▶ _DIRECTIONS_: What you return must match the records below exactly, down to each character.

▶ _RECORDS SHOWN_:
......

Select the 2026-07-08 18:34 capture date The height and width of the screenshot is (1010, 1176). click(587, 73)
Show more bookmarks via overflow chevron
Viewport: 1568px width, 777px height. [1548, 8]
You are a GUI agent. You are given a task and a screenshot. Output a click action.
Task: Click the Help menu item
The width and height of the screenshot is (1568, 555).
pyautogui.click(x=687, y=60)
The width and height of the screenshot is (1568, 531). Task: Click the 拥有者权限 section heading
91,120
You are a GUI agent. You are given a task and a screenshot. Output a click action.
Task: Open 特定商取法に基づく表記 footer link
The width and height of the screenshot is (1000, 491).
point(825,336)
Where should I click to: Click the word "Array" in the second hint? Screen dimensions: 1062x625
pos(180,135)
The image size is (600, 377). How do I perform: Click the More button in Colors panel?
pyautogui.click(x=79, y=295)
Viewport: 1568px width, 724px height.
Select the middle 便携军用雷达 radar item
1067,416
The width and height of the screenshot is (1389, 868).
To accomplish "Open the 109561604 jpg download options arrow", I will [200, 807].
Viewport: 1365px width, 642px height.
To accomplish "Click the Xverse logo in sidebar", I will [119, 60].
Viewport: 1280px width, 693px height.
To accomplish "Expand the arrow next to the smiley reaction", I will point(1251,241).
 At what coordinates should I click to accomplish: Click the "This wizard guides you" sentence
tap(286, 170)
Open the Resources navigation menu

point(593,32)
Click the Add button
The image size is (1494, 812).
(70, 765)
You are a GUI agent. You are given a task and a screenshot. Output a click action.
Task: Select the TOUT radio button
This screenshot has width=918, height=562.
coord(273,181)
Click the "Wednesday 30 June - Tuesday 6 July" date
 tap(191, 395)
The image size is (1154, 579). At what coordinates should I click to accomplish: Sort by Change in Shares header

......

▶ _WRITTEN RESPONSE_:
Select the 2026-07-08 18:34 capture date The height and width of the screenshot is (1010, 1176). click(587, 73)
Show more bookmarks via overflow chevron
Viewport: 1568px width, 777px height. [1548, 8]
You are a GUI agent. You are given a task and a screenshot. Output a click action.
Task: Click the Help menu item
The width and height of the screenshot is (1568, 555).
pyautogui.click(x=687, y=60)
The width and height of the screenshot is (1568, 531). Task: Click the 拥有者权限 section heading
91,120
You are a GUI agent. You are given a task and a screenshot. Output a click action.
Task: Open 特定商取法に基づく表記 footer link
The width and height of the screenshot is (1000, 491).
point(825,336)
Where should I click to: Click the word "Array" in the second hint? Screen dimensions: 1062x625
pos(180,135)
The image size is (600, 377). How do I perform: Click the More button in Colors panel?
pyautogui.click(x=79, y=295)
Viewport: 1568px width, 724px height.
Select the middle 便携军用雷达 radar item
1067,416
The width and height of the screenshot is (1389, 868).
To accomplish "Open the 109561604 jpg download options arrow", I will [200, 807].
Viewport: 1365px width, 642px height.
To accomplish "Click the Xverse logo in sidebar", I will [119, 60].
Viewport: 1280px width, 693px height.
To accomplish "Expand the arrow next to the smiley reaction", I will point(1251,241).
 At what coordinates should I click to accomplish: Click the "This wizard guides you" sentence
tap(286, 170)
Open the Resources navigation menu

point(593,32)
Click the Add button
The image size is (1494, 812).
(70, 765)
You are a GUI agent. You are given a task and a screenshot. Output a click action.
Task: Select the TOUT radio button
This screenshot has width=918, height=562.
coord(273,181)
Click the "Wednesday 30 June - Tuesday 6 July" date
 tap(191, 395)
The image size is (1154, 579). At what coordinates should I click to accomplish: Sort by Change in Shares header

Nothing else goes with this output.